Le 27 novembre (2009), aboutissait sur (le) bureau (de Bev Oda) une approbation finale pour un financement pluriannuel de 7 098 758 $ à Kairos. Cette somme représentait une augmentation de 4% de son financement passé. Les documents étaient accompagnés de lettres de 20 diplomates et spécialistes de l’aide internationale appuyant le travail de Kairos à l’étranger. La lettre précisait que le travail de Kairos était en accord avec les objectifs de l’Agence canadienne de développement international. La demande était signée de la main de la présidente Margaret Biggs. Le document a été signé par la ministre Oda à l’époque. Mais quelqu’un avait ajouté trois petites lettres à la missive officielle: «NOT», précisément indiqué dans une phrase… ce qui en changeait tout le sens. Au lieu d’un appui, Kairos faisait face à un déni de subvention. – Pierre Jury, dans Le Droit, édition du 16 février 2011.

  • Le 15 mars 2010, Jim Abbott, le secrétaire parlementaire de la ministre de la Coopération internationale, Bev Oda, affirmait à la chambre des Communes que l’ACDI (Agence canadienne de développement international) avait décidé de couper le financement d’un organisme non-gouvernemental du nom de Kairos. Apparemment, Kairos ne répondait pas aux critères de financement établis par le ministère, et donc il n’était pas conforme aux normes gouvernementales.

Sur le rapport émanant du ministère, pourtant, la recommandation initiale était plutôt de poursuivre le financement ; cependant, un «non» avait été ajouté à la main sur ledit rapport, ce qui bien sûr en changeait tout le sens et mettait ainsi fin aux subventions gouvernementales.

  • Questionnée au sujet de la provenance de ce «non» en comité parlementaire le 9 décembre 2010, Mme Oda affirmait ne pas savoir qui l’avait écrit. Elle répondait simplement que cette décision reflétait la volonté du ministère et du gouvernement.
  • Puis, le 14 février, Mme Oda revenait sur sa version antérieure et reconnaissait qu’elle était pleinement consciente que sa décision (de ne pas financer Kairos) était différente de celle du ministère. Elle ajoutait : «Je n’ai jamais dit que la volonté de refuser le financement était celle du ministère
  • Un peu plus tard au cours de la période des questions, elle admettait finalement que le  «non» avait été ajouté à sa demande.

Récapitulons…

Premier mensonge : «Je ne sais pas qui a ajouté le «non» au rapport».
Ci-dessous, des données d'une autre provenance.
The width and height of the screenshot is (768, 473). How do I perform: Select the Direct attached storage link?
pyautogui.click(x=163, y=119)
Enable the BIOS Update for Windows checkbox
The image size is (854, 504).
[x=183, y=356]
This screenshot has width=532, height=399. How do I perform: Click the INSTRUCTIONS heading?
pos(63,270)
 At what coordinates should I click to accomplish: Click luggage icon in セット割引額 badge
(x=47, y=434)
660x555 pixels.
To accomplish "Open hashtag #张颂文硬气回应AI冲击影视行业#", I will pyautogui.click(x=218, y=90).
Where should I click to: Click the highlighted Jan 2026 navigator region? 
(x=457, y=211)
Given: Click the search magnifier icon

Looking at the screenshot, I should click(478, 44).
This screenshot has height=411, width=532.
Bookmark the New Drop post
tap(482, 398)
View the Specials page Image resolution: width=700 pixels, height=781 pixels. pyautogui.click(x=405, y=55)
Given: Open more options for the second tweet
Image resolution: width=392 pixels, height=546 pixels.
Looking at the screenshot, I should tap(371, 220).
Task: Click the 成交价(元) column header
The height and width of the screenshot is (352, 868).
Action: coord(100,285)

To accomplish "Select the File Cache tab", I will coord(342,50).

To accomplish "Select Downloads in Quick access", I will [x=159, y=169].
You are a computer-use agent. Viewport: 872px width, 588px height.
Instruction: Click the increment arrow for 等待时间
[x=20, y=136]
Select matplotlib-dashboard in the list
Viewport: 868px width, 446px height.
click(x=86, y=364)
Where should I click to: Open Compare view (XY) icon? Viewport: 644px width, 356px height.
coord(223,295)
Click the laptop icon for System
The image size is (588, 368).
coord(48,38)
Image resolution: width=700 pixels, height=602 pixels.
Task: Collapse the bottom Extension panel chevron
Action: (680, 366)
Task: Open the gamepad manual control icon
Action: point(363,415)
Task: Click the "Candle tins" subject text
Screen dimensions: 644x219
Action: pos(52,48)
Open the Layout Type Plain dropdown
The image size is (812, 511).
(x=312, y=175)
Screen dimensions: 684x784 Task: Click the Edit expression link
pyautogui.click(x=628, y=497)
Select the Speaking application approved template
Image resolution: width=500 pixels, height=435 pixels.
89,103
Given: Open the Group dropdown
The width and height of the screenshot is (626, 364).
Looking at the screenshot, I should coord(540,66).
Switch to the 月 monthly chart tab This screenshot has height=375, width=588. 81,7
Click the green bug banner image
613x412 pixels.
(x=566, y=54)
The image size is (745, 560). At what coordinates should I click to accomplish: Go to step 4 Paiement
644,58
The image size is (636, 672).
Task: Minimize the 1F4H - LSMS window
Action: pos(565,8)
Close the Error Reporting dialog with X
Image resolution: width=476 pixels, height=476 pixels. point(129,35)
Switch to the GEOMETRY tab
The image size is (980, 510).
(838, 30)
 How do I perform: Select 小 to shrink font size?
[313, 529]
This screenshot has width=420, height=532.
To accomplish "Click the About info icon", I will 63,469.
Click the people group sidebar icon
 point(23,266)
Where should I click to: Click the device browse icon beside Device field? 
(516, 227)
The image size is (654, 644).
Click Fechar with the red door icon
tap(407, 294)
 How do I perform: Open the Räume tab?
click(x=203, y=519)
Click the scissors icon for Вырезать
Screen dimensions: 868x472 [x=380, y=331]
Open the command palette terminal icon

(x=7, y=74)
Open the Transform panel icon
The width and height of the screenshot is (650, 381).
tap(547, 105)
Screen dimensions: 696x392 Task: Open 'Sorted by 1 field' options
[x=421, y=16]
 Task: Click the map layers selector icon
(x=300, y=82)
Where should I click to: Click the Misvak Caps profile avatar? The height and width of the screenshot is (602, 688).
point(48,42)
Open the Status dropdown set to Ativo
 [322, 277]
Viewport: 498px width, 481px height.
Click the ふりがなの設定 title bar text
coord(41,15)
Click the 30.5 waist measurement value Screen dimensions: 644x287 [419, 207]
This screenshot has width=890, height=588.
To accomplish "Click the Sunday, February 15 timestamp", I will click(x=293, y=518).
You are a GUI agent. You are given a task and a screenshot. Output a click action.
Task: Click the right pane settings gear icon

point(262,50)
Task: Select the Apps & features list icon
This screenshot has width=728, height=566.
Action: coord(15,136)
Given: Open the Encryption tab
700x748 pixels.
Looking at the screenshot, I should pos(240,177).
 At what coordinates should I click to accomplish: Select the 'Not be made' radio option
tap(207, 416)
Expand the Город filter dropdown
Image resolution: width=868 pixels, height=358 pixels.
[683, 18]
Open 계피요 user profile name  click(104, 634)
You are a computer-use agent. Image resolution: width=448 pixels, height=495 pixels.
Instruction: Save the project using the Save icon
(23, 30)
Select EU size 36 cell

Deuxième mensonge : «La décision que j’ai prise est conforme à celle rendue par le ministère».

Troisième mensonge : «Je n’ai jamais dit que ma décision était conforme à celle du ministère».

Mon analyse

Bev Oda a menti. Pas par omission, pas par ignorance des faits, mais volontairement. Délibérément.

Pourquoi? Peu importe. Je ne m’intéresse pas aux considérations politiques qui ont déterminé la décision et les cafouillages qui s’en sont ensuivis. Ce qui m’apparaît fondamental par contre, ce sont toutes les implications et les conséquences légales qui découlent des gestes commis par la ministre de la Coopération internationale.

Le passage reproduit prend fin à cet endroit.